Ok getting a little clearer. Still bamboozled by the following



.Replacement.Text = "\3"
.Execute Replace:=wdReplaceAll

How does the replace work? what is \3 why does Greg use \2 and is this where the original tags are deleted?


.Text = "(\<" & arrTerms(i) & ")(\>)(*)\1/\2"

What is (*)\1/\2 doing it looks like jibberish?

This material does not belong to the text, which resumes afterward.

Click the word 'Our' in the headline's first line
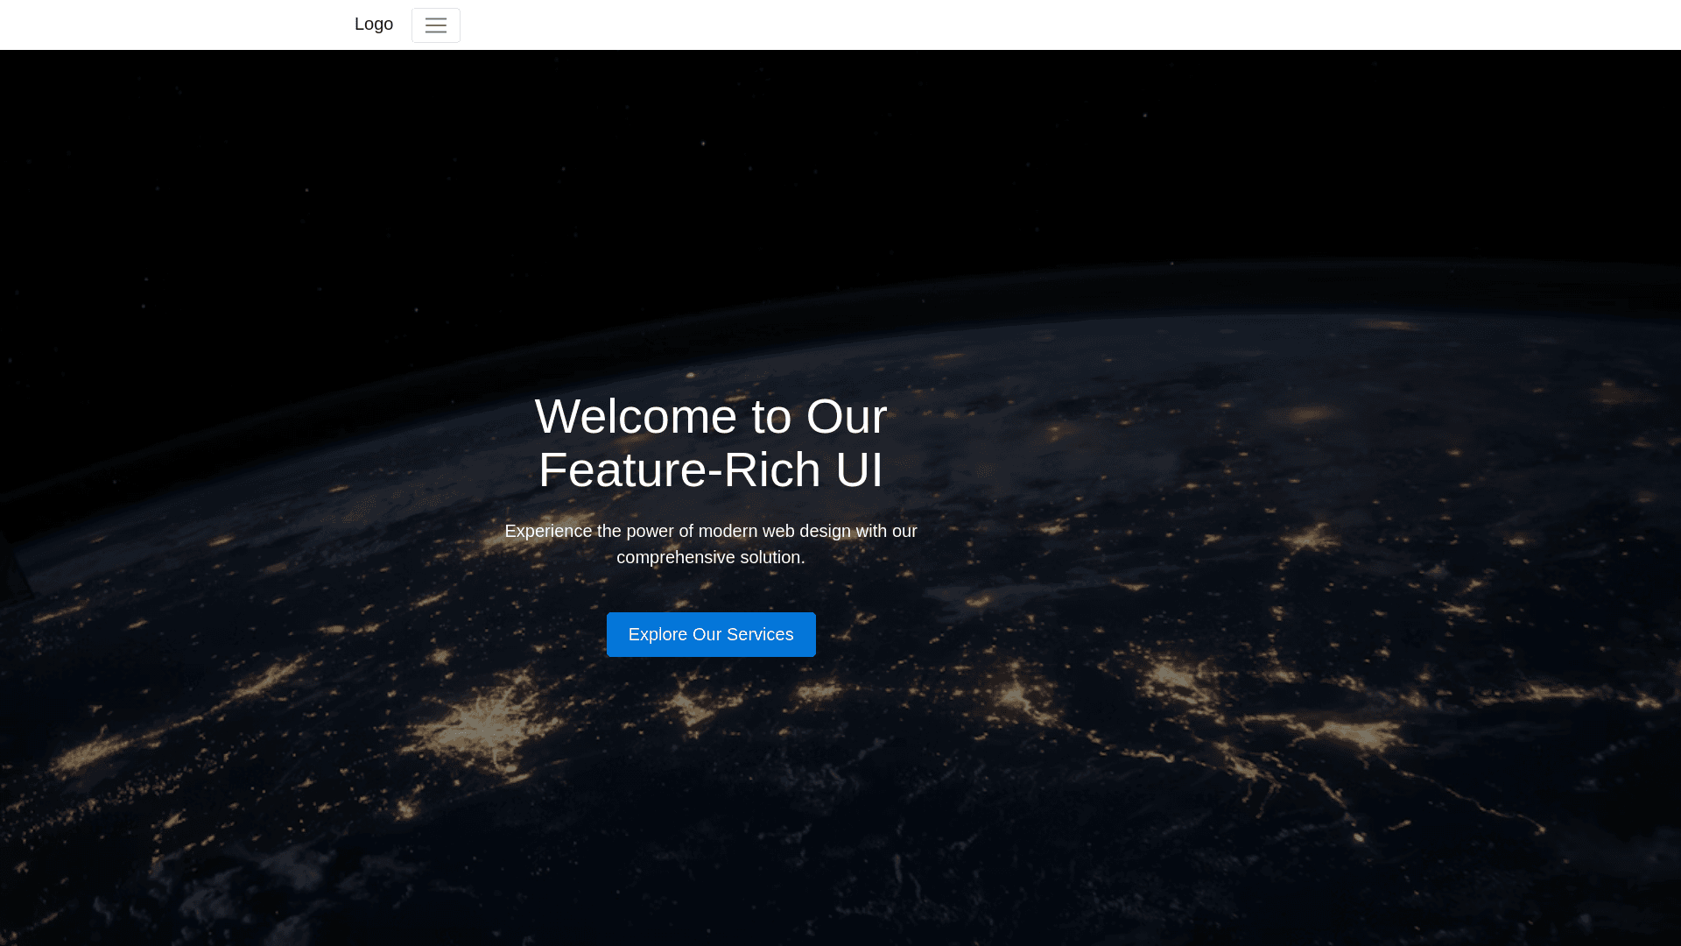This screenshot has height=946, width=1681. 846,417
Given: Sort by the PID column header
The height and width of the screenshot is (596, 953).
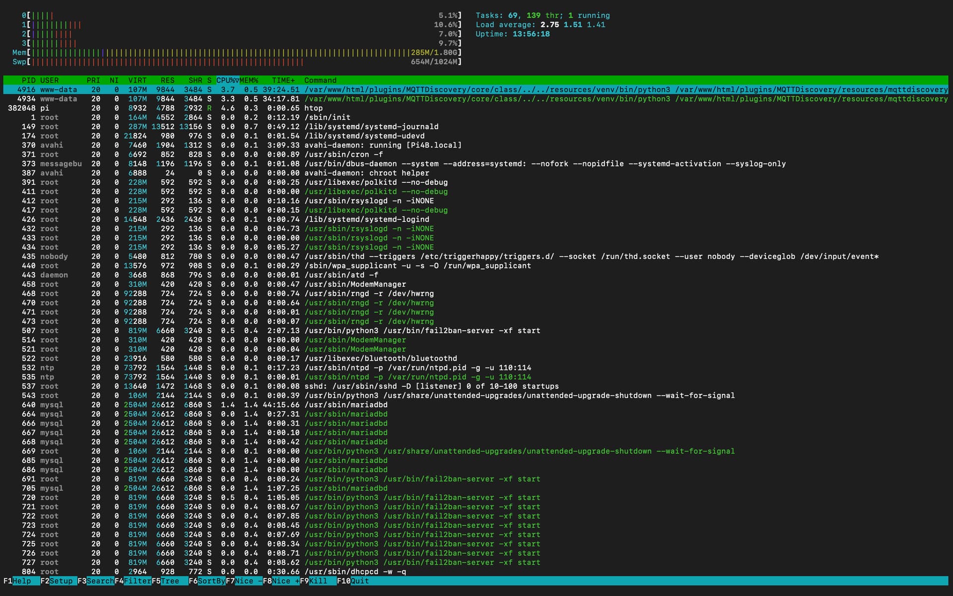Looking at the screenshot, I should point(28,80).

A wildcard Find can use brackets () to delineate certain segments of the expression for re-use. The Find expression:
.Text = "(\<" & arrTerms(i) & ")(\>)(*)\1/\2"
has 3 such delineated segments and it is the 3rd of these that gets re-used for the replacement. In Greg's code, there were just 2 such delineations and the 2nd gets reused.
Not jibberish; just clever.

The:
(\<" & arrTerms(i) & ")(\>)
defines 2 segments of the Find expression for re-use: the string comprising the '<' and array entry for the 1st segment; and the '>' for the 2nd segment. A '\' is required before certain Find characters, including < and >.

The:
(*)
defines as a 3rd segment whatever follows the 2nd segment that precedes a repeat of the 1st segment, as indicated by the \1.

The:
\1/\2
says to repeat the 1st segment, insert the /, then repeat the 2nd segment.

FWIW:
.Text = "(\<" & arrTerms(i) & ")(\>)(*)\1/\2"
is the same as:
.Text = "\<" & arrTerms(i) & "\>(*)\<" & arrTerms(i) & "/\>"
for which the replacement would be \1.

__________________
Cheers,
Paul Edstein
[Fmr MS MVP - Word]

Far out it's like a puzzle. Thanks heaps for the break down. I feel like I'm getting close to getting a grasp on it but I still need to re-read the explanation another couple of times sleep on it and muck around with both your codes. This example just showed me how many ways there are to do the same thing, I hadn't realized. I thought it would be alot more constrained but it's more like pick your own adventure. Thanks for the help.